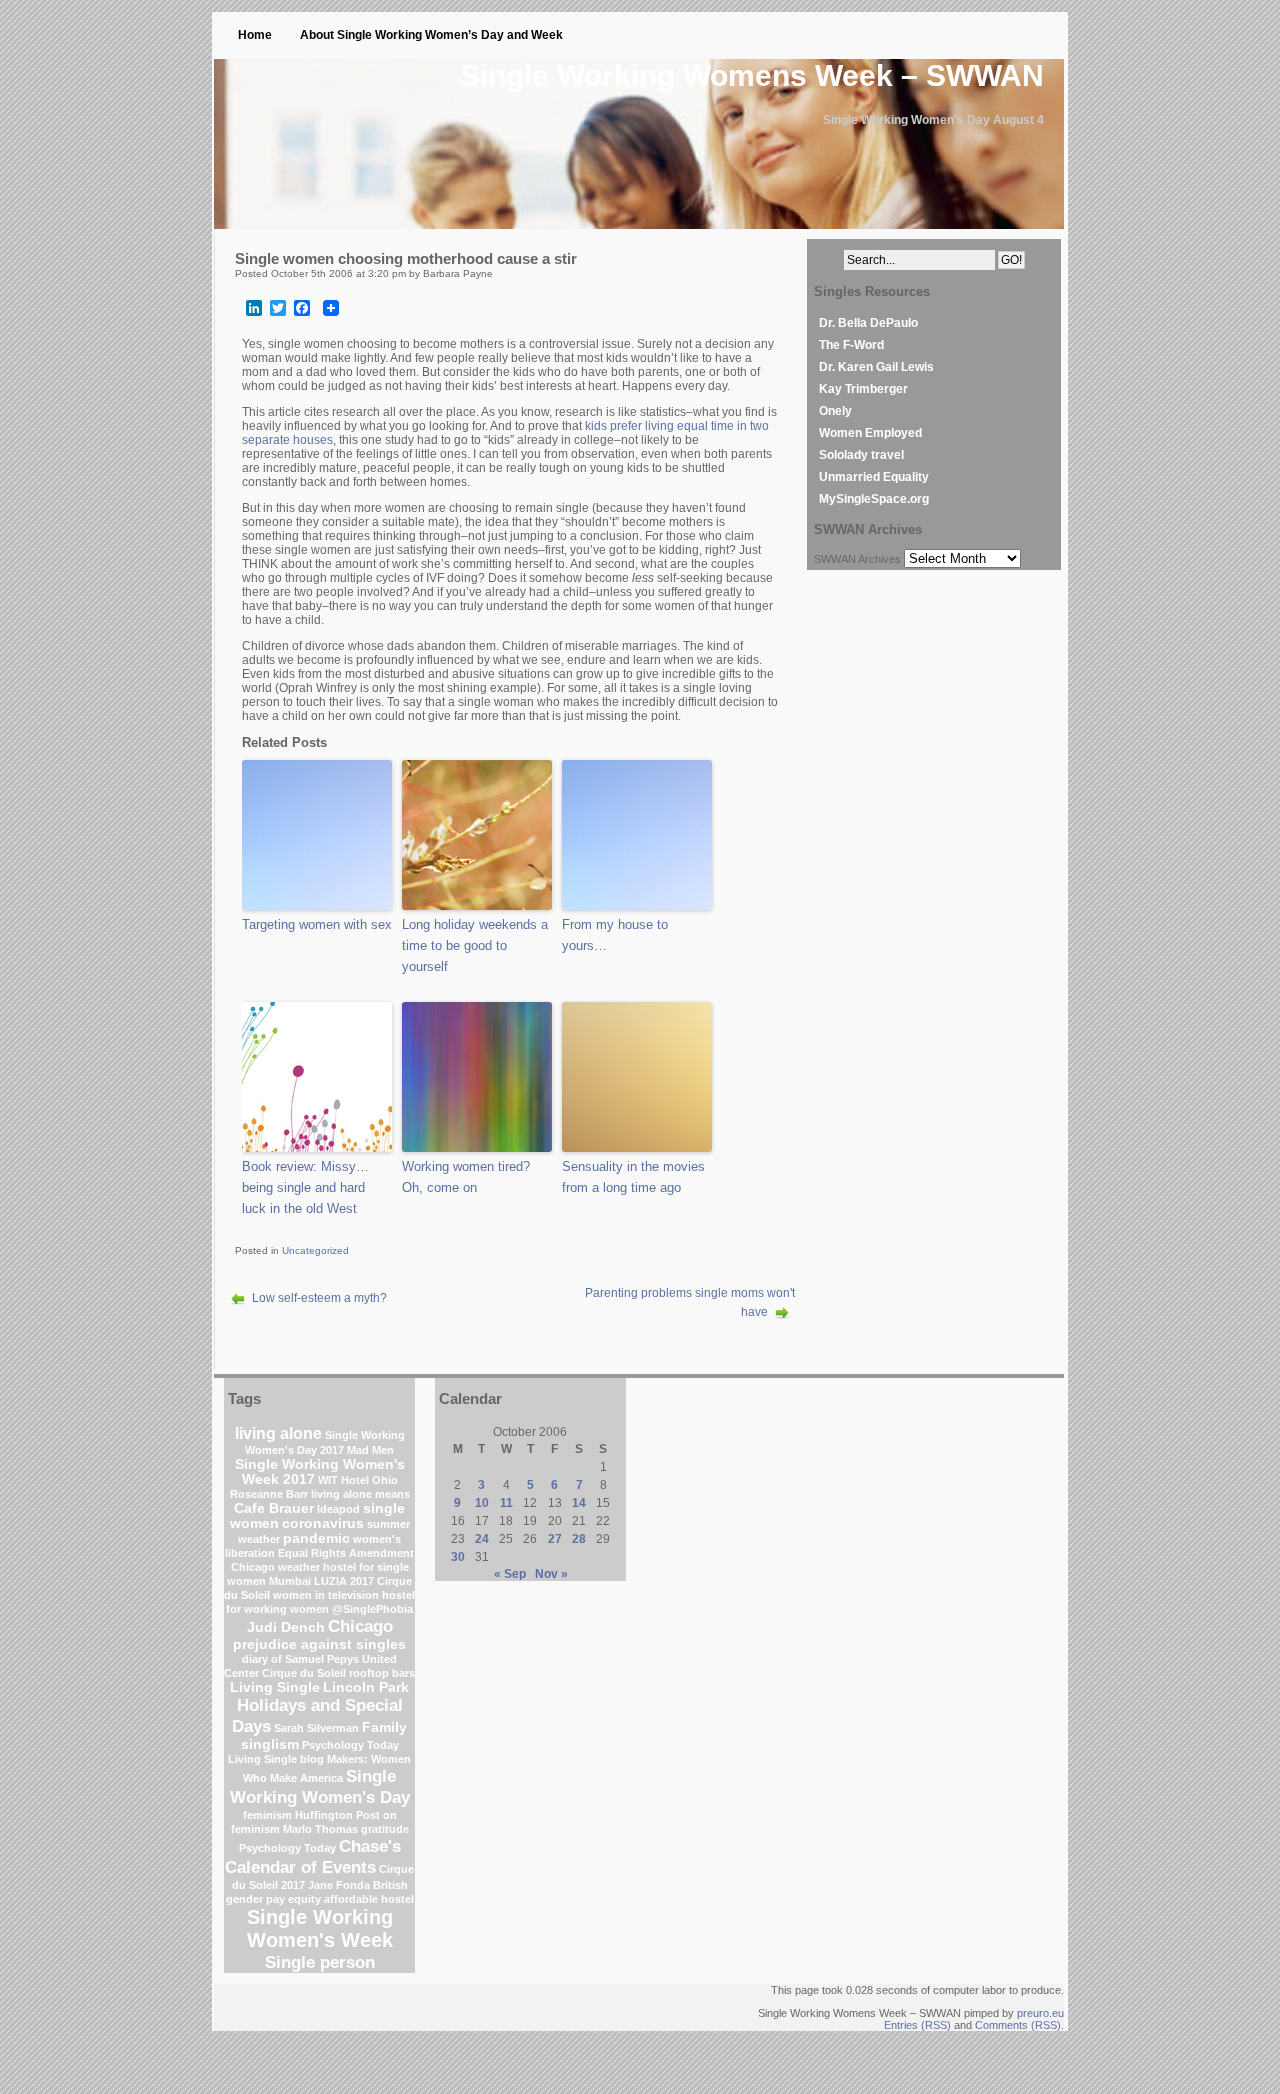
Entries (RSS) (917, 2025)
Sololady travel (861, 455)
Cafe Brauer (274, 1508)
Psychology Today (287, 1848)
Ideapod (338, 1509)
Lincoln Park (366, 1687)
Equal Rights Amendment (346, 1553)
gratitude (385, 1829)
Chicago (360, 1626)
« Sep (510, 1574)
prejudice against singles (319, 1644)
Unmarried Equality (874, 477)
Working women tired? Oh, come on (466, 1177)
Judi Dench (286, 1627)
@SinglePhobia (372, 1609)
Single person (320, 1962)
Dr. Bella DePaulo (868, 323)
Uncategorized (315, 1250)
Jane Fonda (339, 1885)
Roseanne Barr (269, 1494)
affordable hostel (369, 1899)
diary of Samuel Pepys (300, 1659)
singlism (270, 1744)
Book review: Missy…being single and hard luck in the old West (305, 1187)
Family (384, 1727)
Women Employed (870, 433)
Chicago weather (275, 1567)
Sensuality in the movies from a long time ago (633, 1177)
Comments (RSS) (1018, 2025)
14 (579, 1503)
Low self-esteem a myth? (319, 1298)
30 (458, 1557)
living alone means (360, 1494)
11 (506, 1503)
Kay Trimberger (863, 389)
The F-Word (851, 345)
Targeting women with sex (317, 924)
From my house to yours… (615, 935)
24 (482, 1539)
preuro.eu (1040, 2013)
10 (482, 1503)
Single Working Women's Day (320, 1786)
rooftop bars (382, 1673)
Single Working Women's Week (320, 1928)
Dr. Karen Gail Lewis (876, 367)
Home (255, 35)
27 (555, 1539)
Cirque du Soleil (304, 1673)
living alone (278, 1433)
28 (579, 1539)
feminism (267, 1815)
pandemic (316, 1538)
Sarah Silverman (316, 1728)
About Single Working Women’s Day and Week (431, 35)
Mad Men (370, 1450)
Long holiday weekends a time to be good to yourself (475, 945)
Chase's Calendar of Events (313, 1856)
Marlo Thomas (320, 1829)
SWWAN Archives (857, 559)
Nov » (551, 1574)
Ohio (385, 1480)
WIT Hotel (343, 1480)
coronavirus (323, 1523)
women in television (326, 1595)
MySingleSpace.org (874, 499)
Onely (835, 411)
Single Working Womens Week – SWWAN (752, 75)
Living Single (275, 1687)
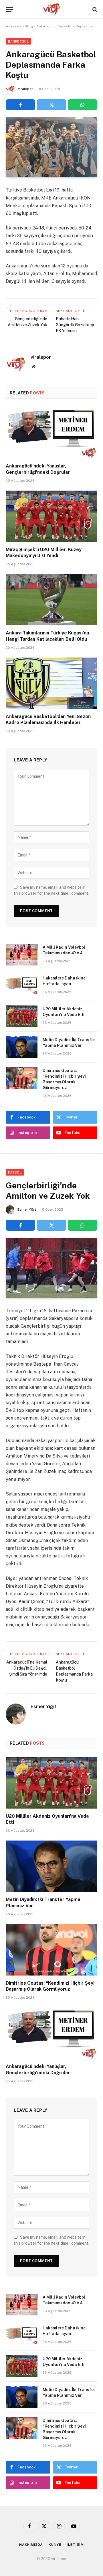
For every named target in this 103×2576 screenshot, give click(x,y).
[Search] (94, 9)
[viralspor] (51, 9)
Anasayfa (13, 26)
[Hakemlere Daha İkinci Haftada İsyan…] (21, 985)
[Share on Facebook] (20, 104)
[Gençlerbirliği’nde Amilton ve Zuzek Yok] (51, 1267)
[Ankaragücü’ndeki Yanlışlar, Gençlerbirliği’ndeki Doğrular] (51, 432)
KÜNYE (55, 2545)
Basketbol (18, 41)
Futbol (14, 1172)
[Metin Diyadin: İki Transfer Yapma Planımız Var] (21, 1047)
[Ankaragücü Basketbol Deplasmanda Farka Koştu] (51, 147)
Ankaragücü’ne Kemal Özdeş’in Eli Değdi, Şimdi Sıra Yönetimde (26, 1668)
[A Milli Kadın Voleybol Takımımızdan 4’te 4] (21, 955)
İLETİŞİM (75, 2545)
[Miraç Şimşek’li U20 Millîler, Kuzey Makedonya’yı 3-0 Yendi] (51, 516)
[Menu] (9, 9)
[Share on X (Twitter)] (51, 104)
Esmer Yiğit (26, 1210)
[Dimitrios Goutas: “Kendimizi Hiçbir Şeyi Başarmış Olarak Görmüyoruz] (21, 1078)
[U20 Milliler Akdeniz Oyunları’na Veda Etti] (21, 1016)
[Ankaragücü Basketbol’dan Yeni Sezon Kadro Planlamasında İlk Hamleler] (51, 683)
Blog (29, 26)
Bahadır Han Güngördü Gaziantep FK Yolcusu (75, 325)
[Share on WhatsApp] (82, 104)
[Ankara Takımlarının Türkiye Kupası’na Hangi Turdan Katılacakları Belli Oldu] (51, 599)
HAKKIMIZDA (31, 2545)
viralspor (25, 89)
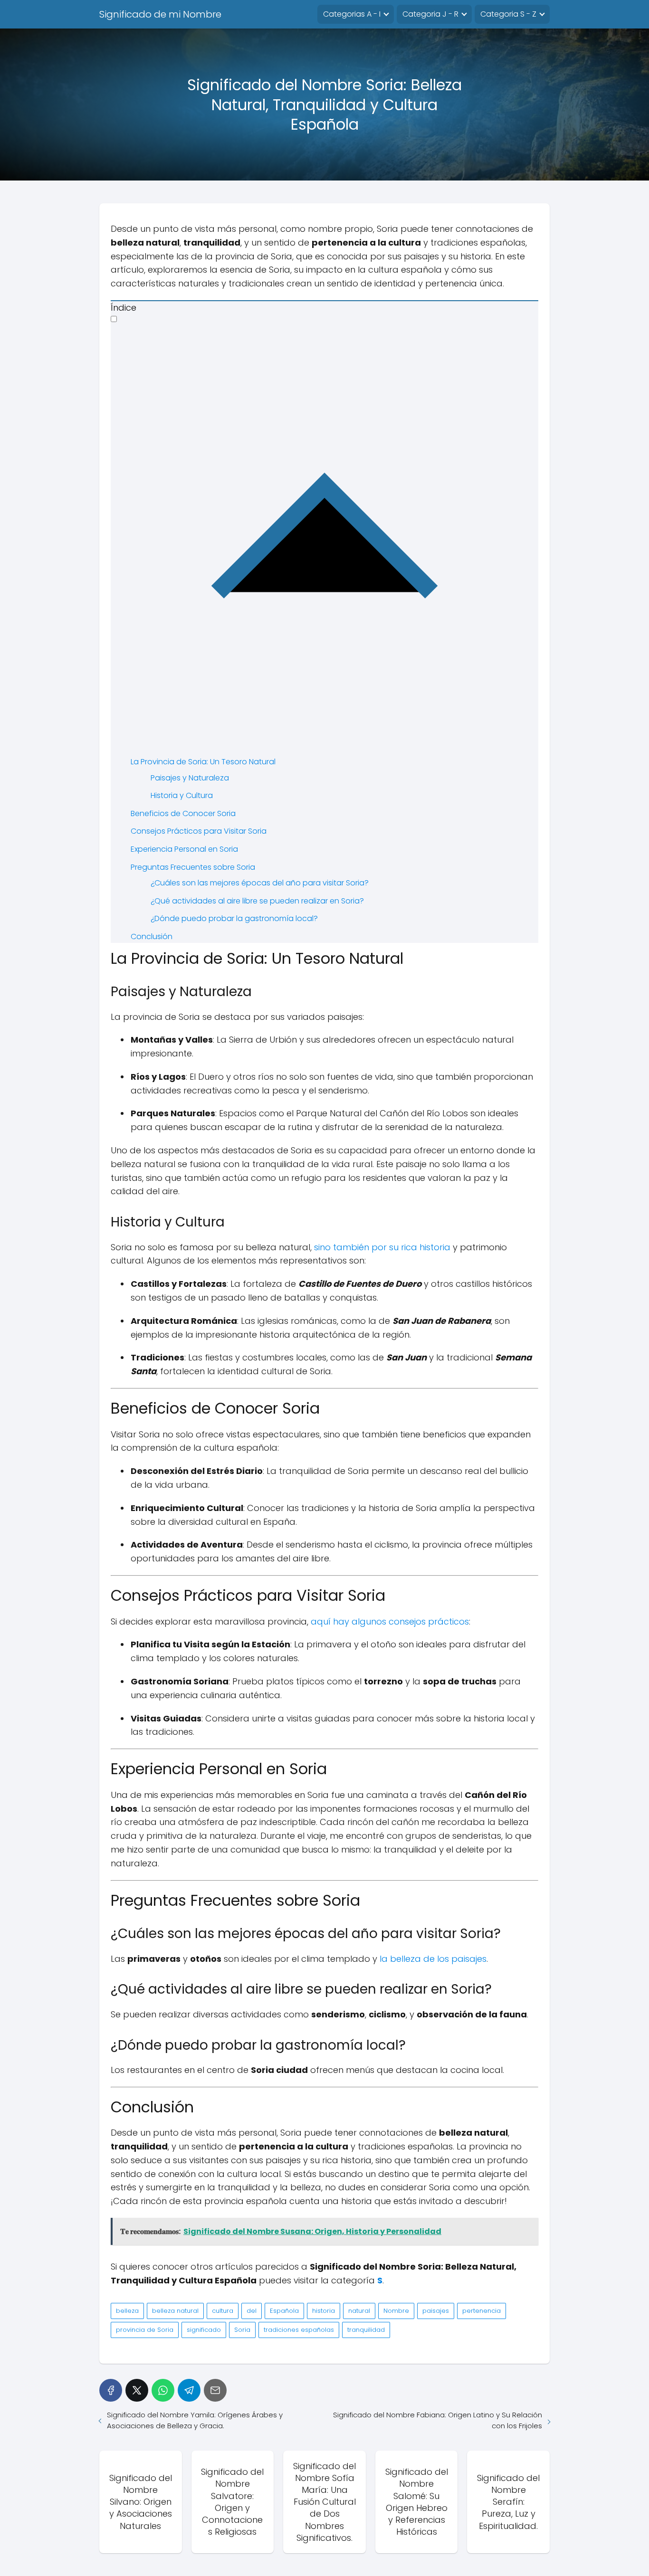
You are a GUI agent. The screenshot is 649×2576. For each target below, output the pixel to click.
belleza (127, 2310)
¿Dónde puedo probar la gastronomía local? (234, 918)
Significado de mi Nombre (160, 14)
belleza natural (175, 2310)
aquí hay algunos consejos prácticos (390, 1621)
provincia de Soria (144, 2329)
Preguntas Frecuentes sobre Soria (193, 867)
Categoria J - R (430, 14)
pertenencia (481, 2310)
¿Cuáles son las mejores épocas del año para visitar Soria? (260, 882)
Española (284, 2310)
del (252, 2310)
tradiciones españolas (299, 2329)
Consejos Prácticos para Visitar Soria (199, 831)
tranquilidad (366, 2329)
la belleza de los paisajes (433, 1959)
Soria (242, 2329)
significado (204, 2329)
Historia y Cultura (182, 795)
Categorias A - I (352, 14)
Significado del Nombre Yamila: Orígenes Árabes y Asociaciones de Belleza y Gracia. (195, 2420)
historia (323, 2310)
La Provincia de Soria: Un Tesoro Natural (203, 761)
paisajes (435, 2310)
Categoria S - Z (508, 14)
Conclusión (151, 936)
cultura (222, 2310)
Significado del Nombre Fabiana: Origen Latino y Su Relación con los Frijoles (437, 2420)
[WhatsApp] (163, 2390)
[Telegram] (189, 2390)
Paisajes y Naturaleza (190, 777)
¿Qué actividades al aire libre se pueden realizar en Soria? (257, 900)
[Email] (215, 2390)
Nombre (396, 2310)
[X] (136, 2390)
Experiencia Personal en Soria (184, 849)
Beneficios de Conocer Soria (183, 813)
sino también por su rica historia (382, 1247)
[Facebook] (110, 2390)
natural (359, 2310)
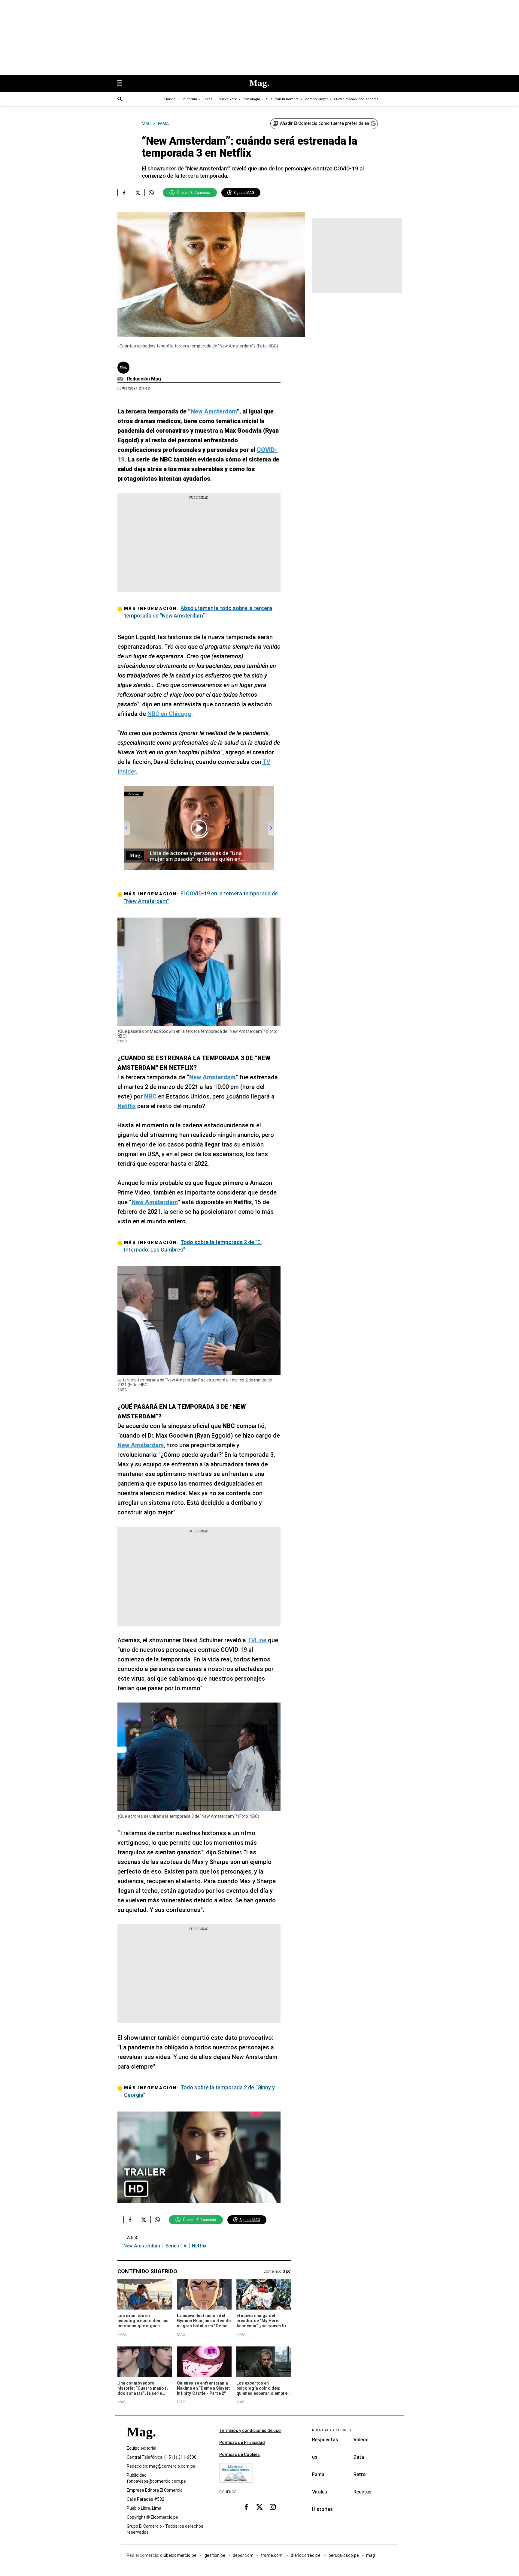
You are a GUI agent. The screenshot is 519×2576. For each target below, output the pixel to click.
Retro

■ ■ ■ ■ ■

## Exercise objective
Write the material out again exactly. Skip each picture.

## Output below
Entries (RSS) (917, 2025)
Sololady travel (861, 455)
Cafe Brauer (274, 1508)
Psychology Today (287, 1848)
Ideapod (338, 1509)
Lincoln Park (366, 1687)
Equal Rights Amendment (346, 1553)
gratitude (385, 1829)
Chicago (360, 1626)
« Sep (510, 1574)
prejudice against singles (319, 1644)
Unmarried Equality (874, 477)
Working women tired? Oh, come on (466, 1177)
Judi Dench (286, 1627)
@SinglePhobia (372, 1609)
Single person (320, 1962)
Dr. Bella DePaulo (868, 323)
Uncategorized (315, 1250)
Jane Fonda (339, 1885)
Roseanne Barr (269, 1494)
affordable hostel (369, 1899)
diary of Samuel Pepys (300, 1659)
singlism (270, 1744)
Book review: Missy…being single and hard luck in the old West (305, 1187)
Family (384, 1727)
Women Employed (870, 433)
Chicago weather (275, 1567)
Sensuality in the movies from a long time ago (633, 1177)
Comments (RSS) (1018, 2025)
14 (579, 1503)
Low self-esteem a myth? (319, 1298)
30 (458, 1557)
living alone means (360, 1494)
11 (506, 1503)
Kay Trimberger (863, 389)
The F-Word (851, 345)
Targeting women with sex (317, 924)
From my house to yours… (615, 935)
24 (482, 1539)
preuro.eu (1040, 2013)
10 (482, 1503)
Single Working Women's Day (320, 1786)
rooftop bars (382, 1673)
Single Working Women's Week (320, 1928)
Dr. Karen Gail Lewis (876, 367)
Home (255, 35)
27 (555, 1539)
Cirque du Soleil (304, 1673)
living alone (278, 1433)
28 (579, 1539)
feminism (267, 1815)
pandemic (316, 1538)
Sarah Silverman (316, 1728)
About Single Working Women’s Day and Week (431, 35)
Mad Men (370, 1450)
Long holiday weekends a time to be good to yourself (475, 945)
Chase's Calendar of Events (313, 1856)
Marlo Thomas (320, 1829)
SWWAN Archives (857, 559)
Nov » (551, 1574)
Ohio (385, 1480)
WIT Hotel (343, 1480)
coronavirus (323, 1523)
women in television (326, 1595)
MySingleSpace.org (874, 499)
Onely (835, 411)
Single Working Womens Week – SWWAN (752, 75)
Living Single (275, 1687)
For every named target in this 103×2576 screenshot, give click(x,y).
[Search] (94, 9)
[viralspor] (51, 9)
Anasayfa (13, 26)
[Hakemlere Daha İkinci Haftada İsyan…] (21, 985)
[Share on Facebook] (20, 104)
[Gençlerbirliği’nde Amilton ve Zuzek Yok] (51, 1267)
[Ankaragücü’ndeki Yanlışlar, Gençlerbirliği’ndeki Doğrular] (51, 432)
KÜNYE (55, 2545)
Basketbol (18, 41)
Futbol (14, 1172)
[Metin Diyadin: İki Transfer Yapma Planımız Var] (21, 1047)
[Ankaragücü Basketbol Deplasmanda Farka Koştu] (51, 147)
Ankaragücü’ne Kemal Özdeş’in Eli Değdi, Şimdi Sıra Yönetimde (26, 1668)
[A Milli Kadın Voleybol Takımımızdan 4’te 4] (21, 955)
İLETİŞİM (75, 2545)
[Miraç Şimşek’li U20 Millîler, Kuzey Makedonya’yı 3-0 Yendi] (51, 516)
[Menu] (9, 9)
[Share on X (Twitter)] (51, 104)
Esmer Yiğit (26, 1210)
[Dimitrios Goutas: “Kendimizi Hiçbir Şeyi Başarmış Olarak Görmüyoruz] (21, 1078)
[U20 Milliler Akdeniz Oyunları’na Veda Etti] (21, 1016)
[Ankaragücü Basketbol’dan Yeni Sezon Kadro Planlamasında İlk Hamleler] (51, 683)
Blog (29, 26)
Bahadır Han Güngördü Gaziantep FK Yolcusu (75, 325)
[Share on WhatsApp] (82, 104)
[Ankara Takımlarının Türkiye Kupası’na Hangi Turdan Katılacakları Belli Oldu] (51, 599)
HAKKIMIZDA (31, 2545)
viralspor (25, 89)
You are a GUI agent. The screenshot is 649×2576. For each target below, output the pixel to click.
belleza (127, 2310)
¿Dónde puedo probar la gastronomía local? (234, 918)
Significado de mi Nombre (160, 14)
belleza natural (175, 2310)
aquí hay algunos consejos prácticos (390, 1621)
provincia de Soria (144, 2329)
Preguntas Frecuentes sobre Soria (193, 867)
Categoria J - R (430, 14)
pertenencia (481, 2310)
¿Cuáles son las mejores épocas del año para visitar Soria? (260, 882)
Española (284, 2310)
del (252, 2310)
tradiciones españolas (299, 2329)
Consejos Prácticos para Visitar Soria (199, 831)
tranquilidad (366, 2329)
la belleza de los paisajes (433, 1959)
Soria (242, 2329)
significado (204, 2329)
Historia y Cultura (182, 795)
Categorias A - I (352, 14)
Significado del Nombre Yamila: Orígenes Árabes y Asociaciones de Belleza y Gracia. (195, 2420)
historia (323, 2310)
La Provincia de Soria: Un Tesoro Natural (203, 761)
paisajes (435, 2310)
Categoria S - Z (508, 14)
Conclusión (151, 936)
cultura (222, 2310)
Significado del Nombre Fabiana: Origen Latino y Su Relación con los Frijoles (437, 2420)
[WhatsApp] (163, 2390)
[Telegram] (189, 2390)
Paisajes y Naturaleza (190, 777)
¿Qué actividades al aire libre se pueden realizar en Soria? (257, 900)
[Email] (215, 2390)
Nombre (396, 2310)
[X] (136, 2390)
Experiencia Personal en Soria (184, 849)
Beneficios de Conocer Soria (183, 813)
sino también por su rica historia (382, 1247)
[Facebook] (110, 2390)
natural (359, 2310)
You are a GUI agent. The screenshot is 519×2576. For each target below, output the pixel to click.
Retro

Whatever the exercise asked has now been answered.